So this weekend I managed to eff up my left hand by trying to take the thumb off it.
Here's what happened: I was walking down the back deck stairs (which are pretty steep and long because the deck comes off the second story of the house) and I tripped on some miscellaneous crap, lost my balance and almost took a header to the bottom. Luckily, I was able to grab the railing with my left hand. When I did that, however, my hand slid down the railing. It slid down the railing until my thumb bent backward, thereby spraining the living shit out of it.

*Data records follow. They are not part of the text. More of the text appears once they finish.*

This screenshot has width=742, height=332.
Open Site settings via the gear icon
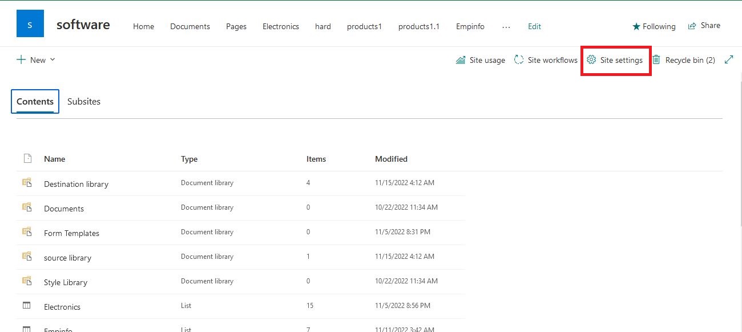coord(616,59)
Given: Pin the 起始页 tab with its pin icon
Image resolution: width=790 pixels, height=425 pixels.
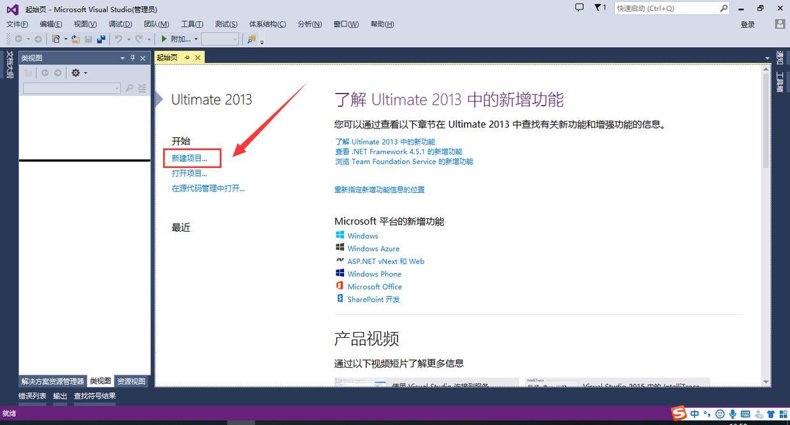Looking at the screenshot, I should (x=187, y=57).
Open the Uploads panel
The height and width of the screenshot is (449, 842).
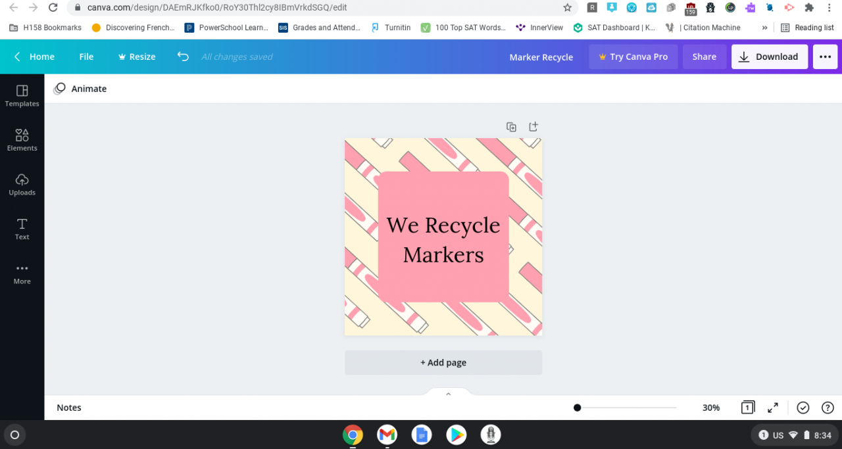pos(22,184)
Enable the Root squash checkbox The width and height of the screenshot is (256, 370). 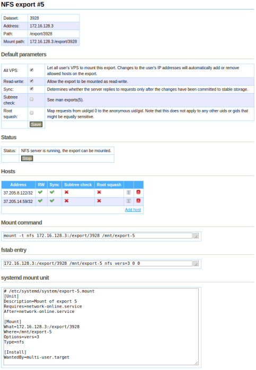tap(31, 113)
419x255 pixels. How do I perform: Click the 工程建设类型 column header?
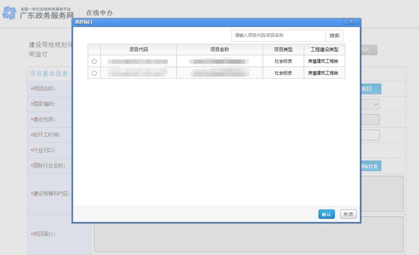pos(324,50)
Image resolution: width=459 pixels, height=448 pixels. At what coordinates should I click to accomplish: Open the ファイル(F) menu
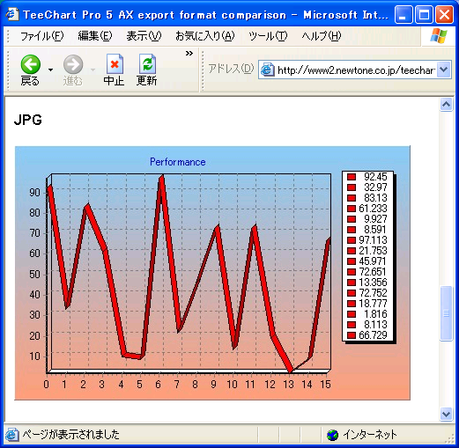pos(41,36)
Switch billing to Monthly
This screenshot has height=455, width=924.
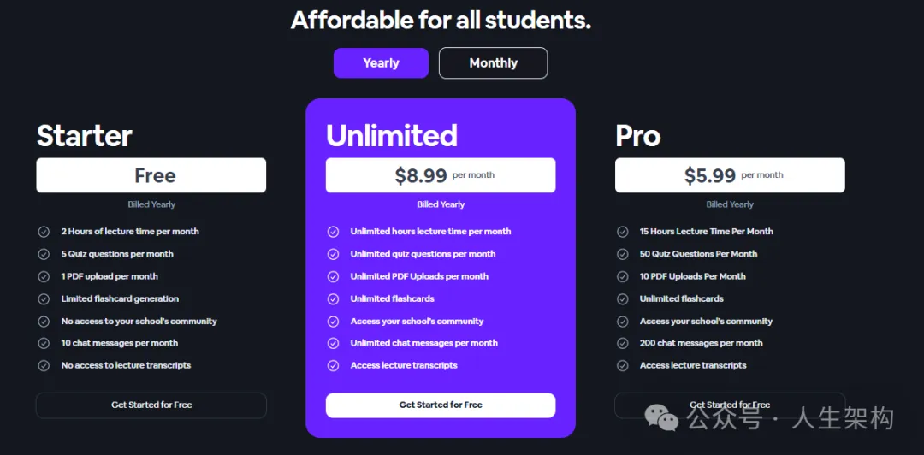pos(494,63)
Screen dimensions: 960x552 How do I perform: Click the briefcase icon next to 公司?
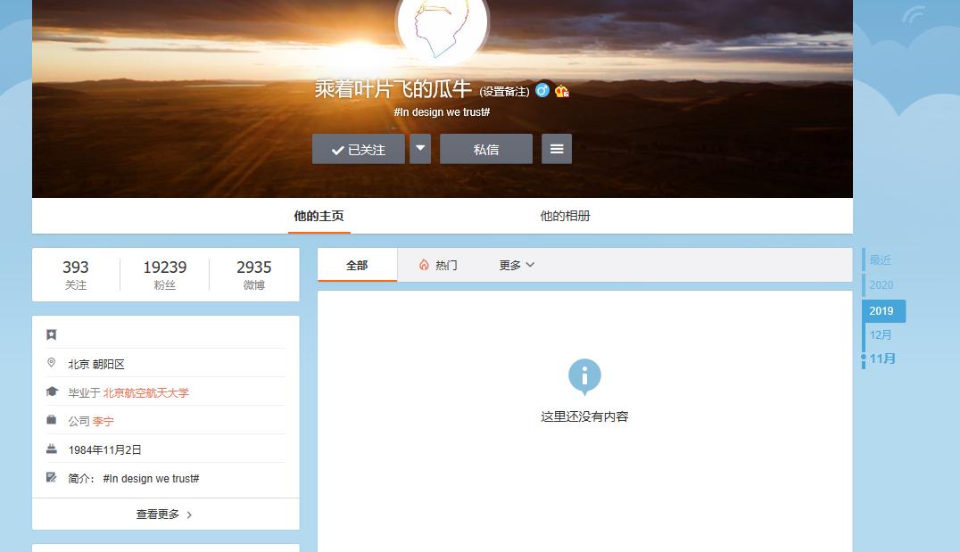pyautogui.click(x=51, y=421)
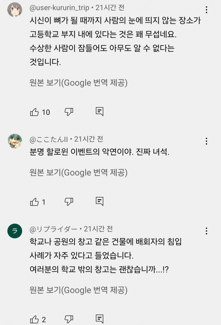
Task: Open the reply box for @ここたんII's comment
Action: (x=99, y=201)
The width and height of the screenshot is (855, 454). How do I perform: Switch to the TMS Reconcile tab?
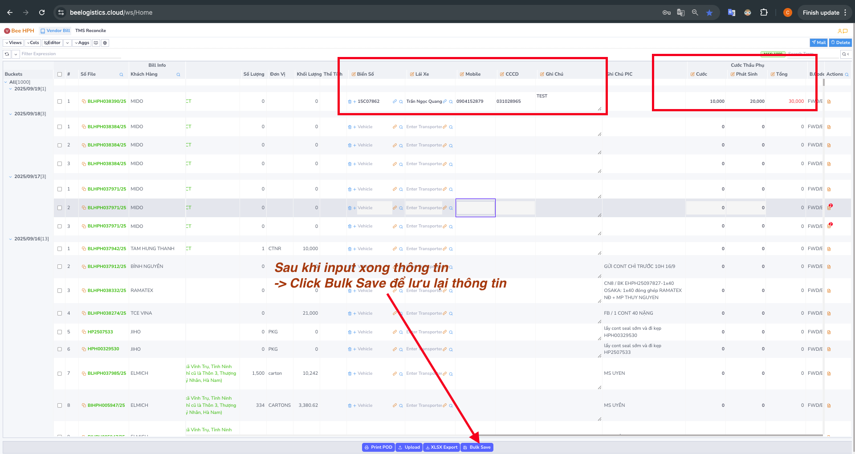[90, 31]
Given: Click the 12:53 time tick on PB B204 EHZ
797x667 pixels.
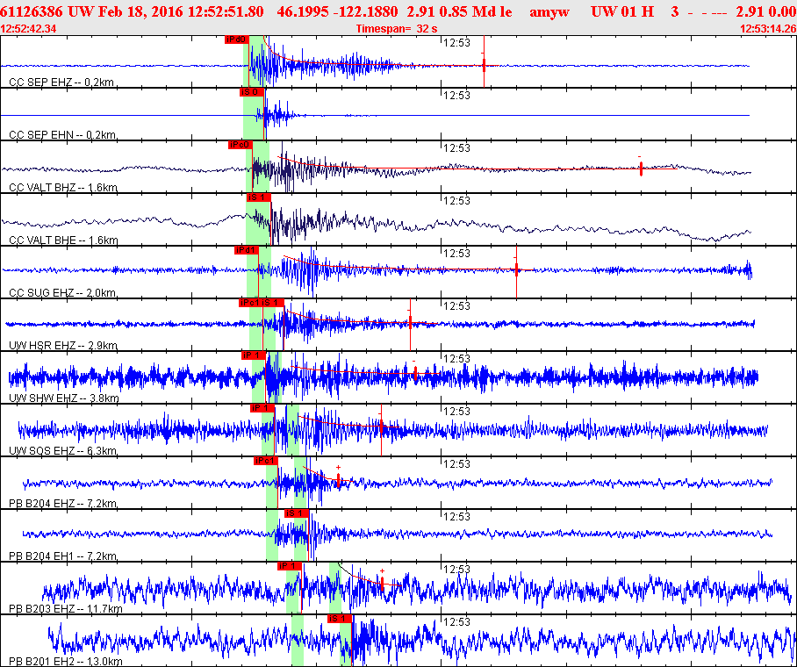Looking at the screenshot, I should pos(456,463).
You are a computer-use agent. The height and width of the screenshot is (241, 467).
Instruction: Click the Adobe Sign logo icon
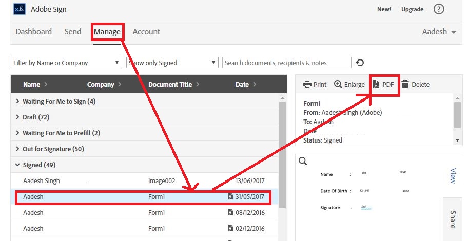coord(20,9)
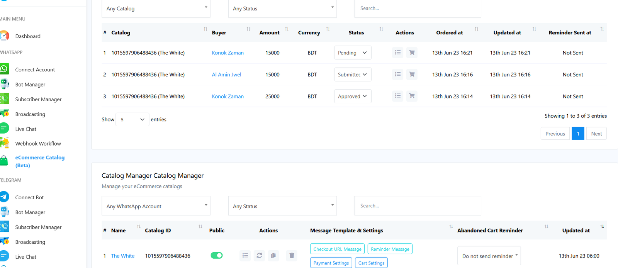Viewport: 618px width, 268px height.
Task: Click the cart icon for the Pending order
Action: coord(412,53)
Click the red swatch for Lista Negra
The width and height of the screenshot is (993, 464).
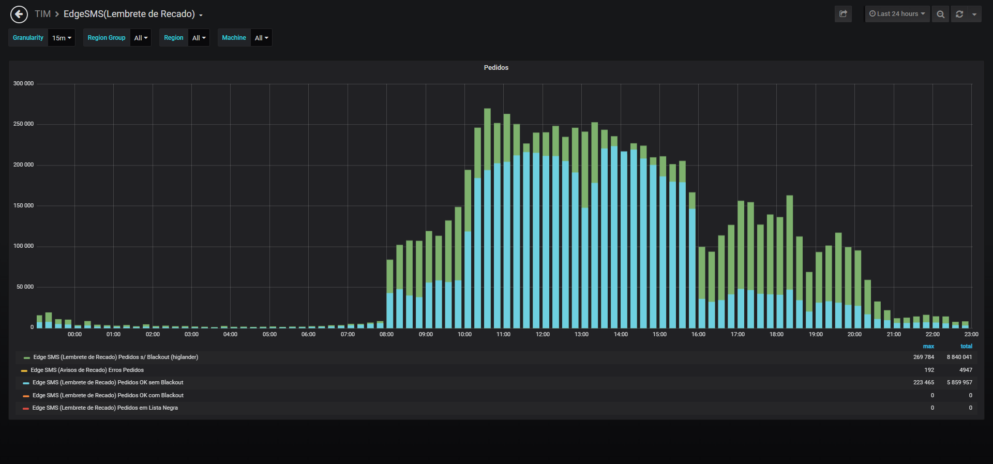[x=26, y=408]
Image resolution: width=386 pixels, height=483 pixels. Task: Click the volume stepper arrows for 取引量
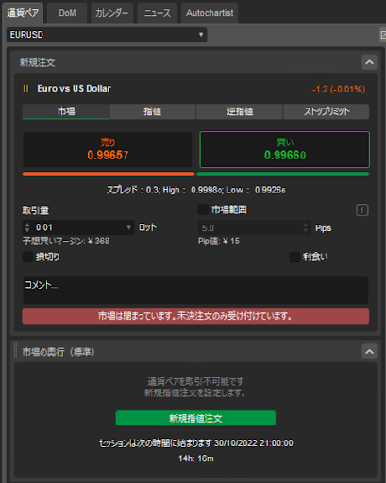pos(27,227)
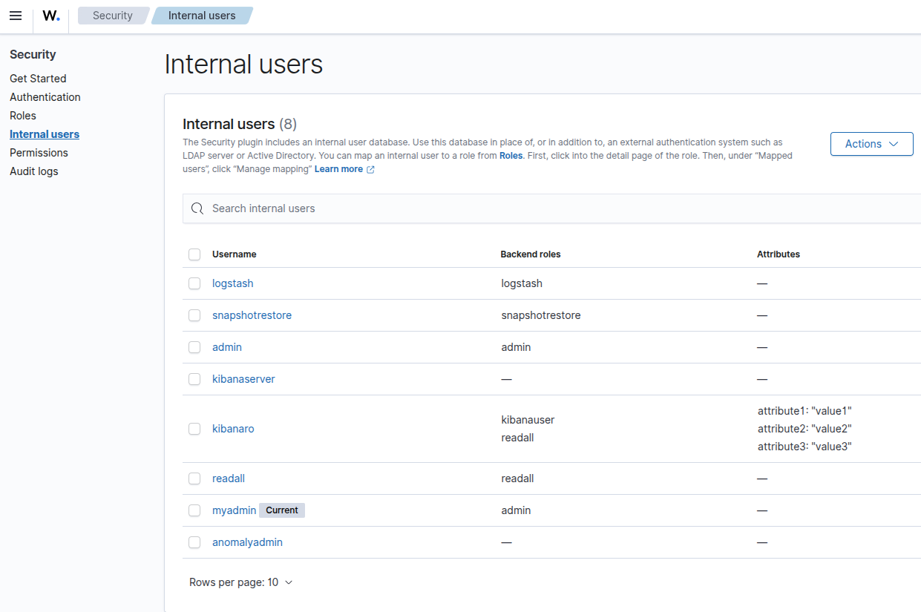This screenshot has width=921, height=612.
Task: Click the search magnifier icon
Action: [x=197, y=208]
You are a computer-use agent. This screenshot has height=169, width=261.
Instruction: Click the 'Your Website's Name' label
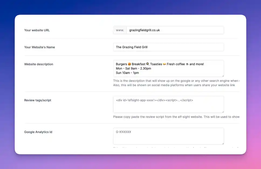[x=40, y=47]
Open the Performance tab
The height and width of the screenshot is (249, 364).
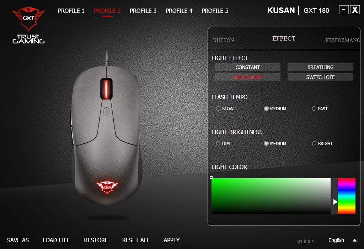tap(343, 40)
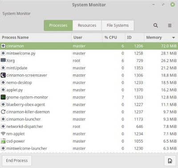Click the nm-applet wifi icon
Image resolution: width=178 pixels, height=168 pixels.
3,134
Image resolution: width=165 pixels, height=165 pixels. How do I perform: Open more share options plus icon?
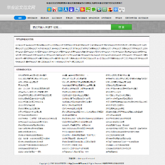[116, 10]
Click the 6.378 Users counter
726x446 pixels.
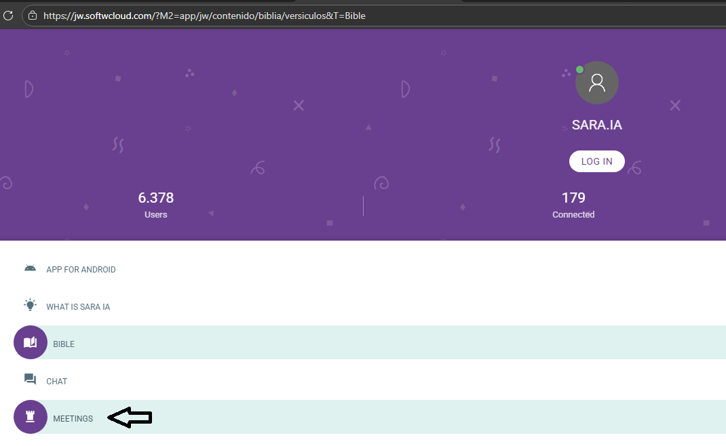click(155, 205)

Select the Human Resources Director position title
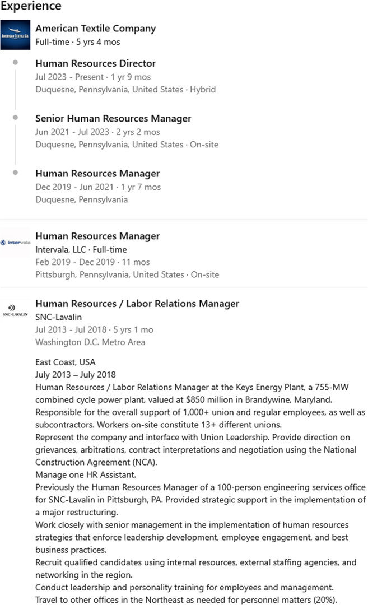pos(95,64)
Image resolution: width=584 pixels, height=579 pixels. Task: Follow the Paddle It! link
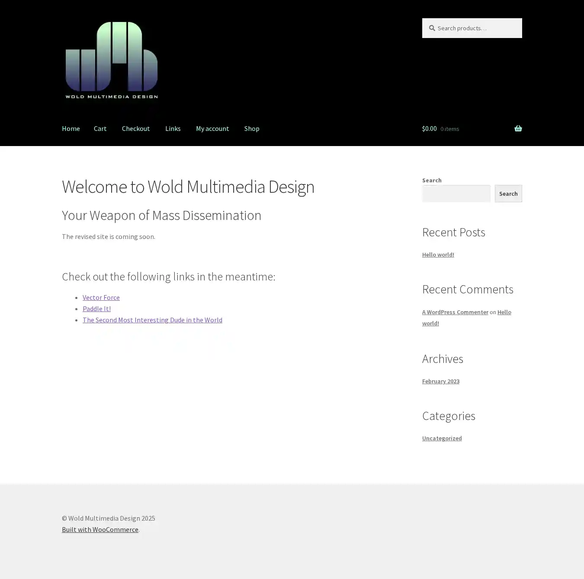click(96, 309)
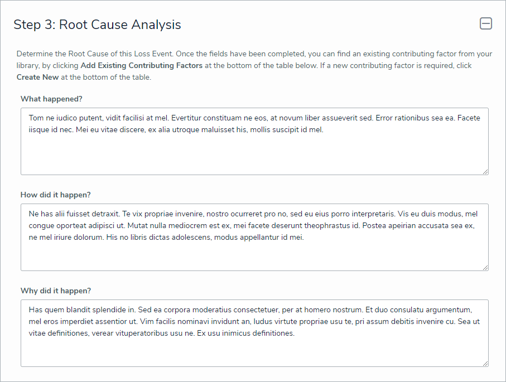Click the word Tom starting the first text
The height and width of the screenshot is (382, 506).
36,118
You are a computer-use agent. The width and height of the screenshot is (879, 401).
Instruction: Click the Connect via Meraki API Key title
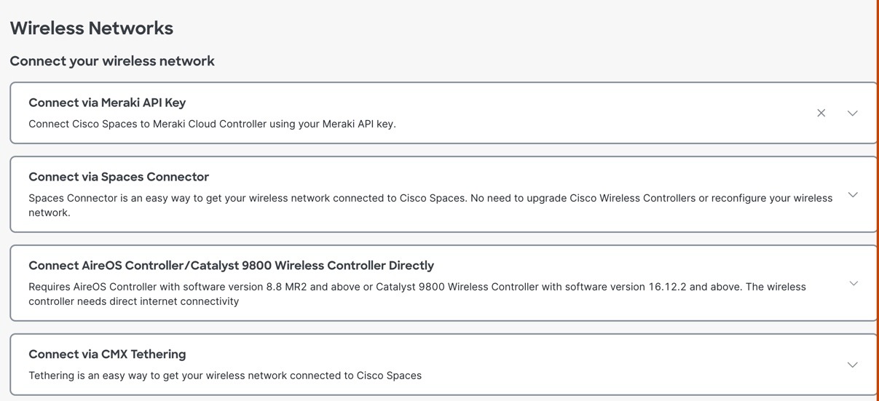[107, 103]
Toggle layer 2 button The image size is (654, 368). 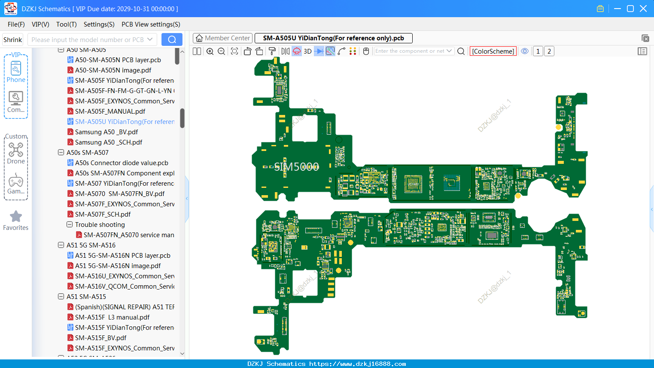pos(549,51)
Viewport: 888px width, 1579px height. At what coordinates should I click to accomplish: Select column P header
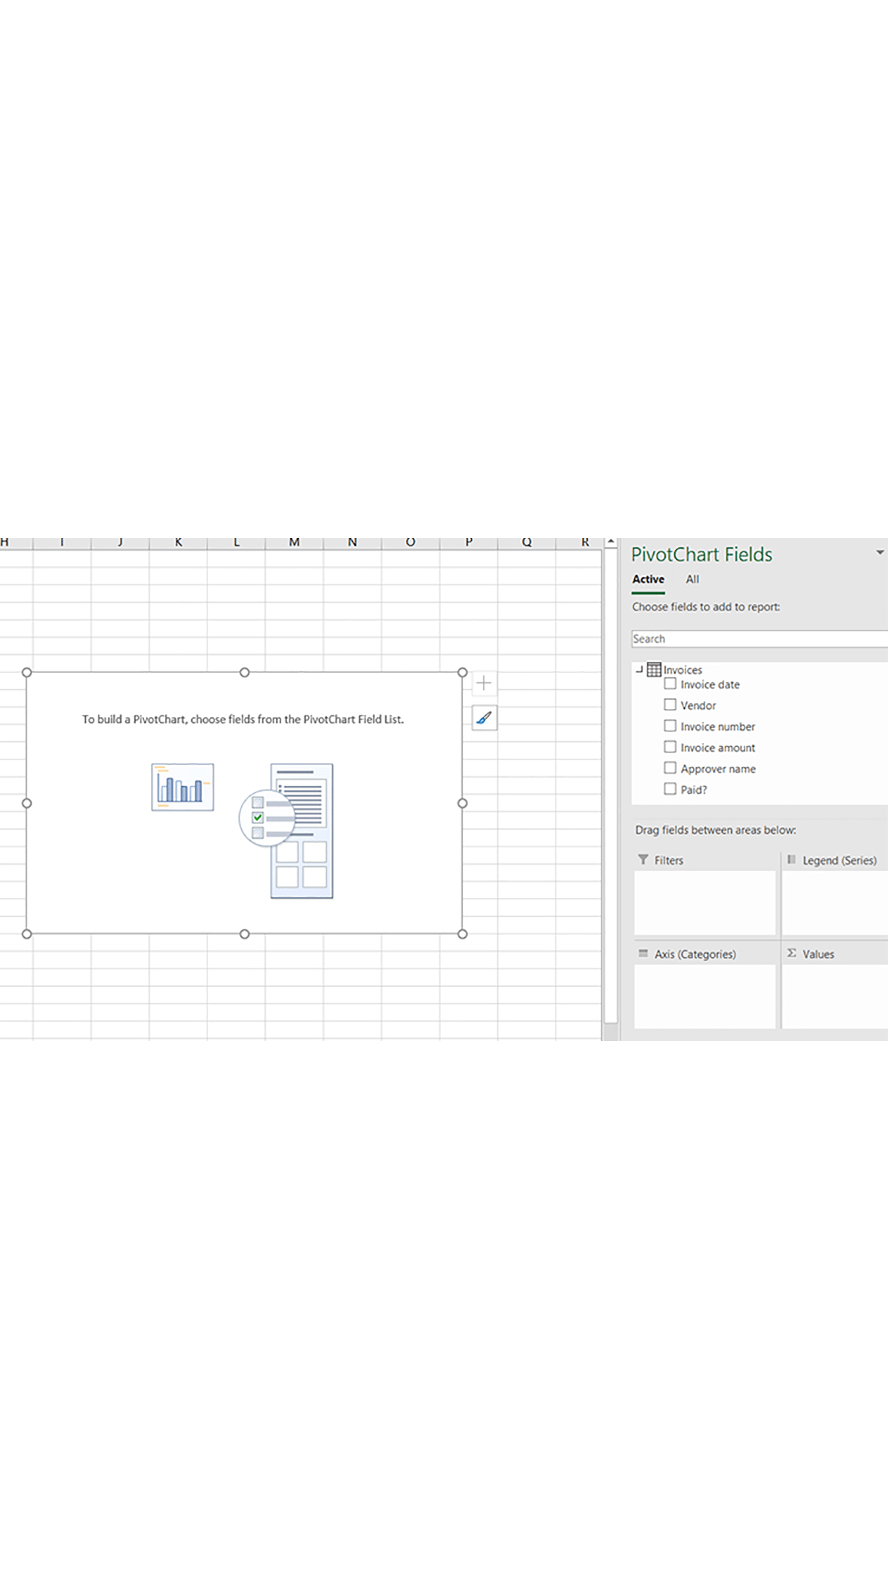click(x=468, y=542)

Why did my thumb bend backward you ask? Well, because it stopped moving when the rest of me didn't. Why did it stop moving you ask? Well, it stopped moving because a one-inch-long sliver of wood jammed directly into it. As a result, one of these things doesn't go with the other:
Note that I am not intentionally bending it backward -- it just wants to go that way because the front is so swollen. I am pretty sure I could build a summer home from the wood still embedded in there. I went to the doctor and the thumb isn't broken, however they gave me a tetanus shot and put me on antibiotics. He told me that if the railroad tie doesn't work itself out in a week, he'll send me to a surgeon.
There are some benefits, however. I drew up a list of things that I am currently awesome at:
1. Acting out the lyrics to old Rolling Stones songs
3. Giving hot babes the thumbs up
4. Hand modeling for R. Crumb
5. Doing a kick-ass Fonzie impersonation
6. Casting the final vote in a Roman execution
7. Pulling plums out of pies
I made a corresponding list of things I am currently not awesome at:
1. Thumbwresting (although I look formidable, it doesn't bend at all and it hurts like hell if you touch it.)
2. Anything that requires me to have a level of dexterity equal to or greater than that of a chimpanzee.
So you can see that the tradeoff is totally worth it.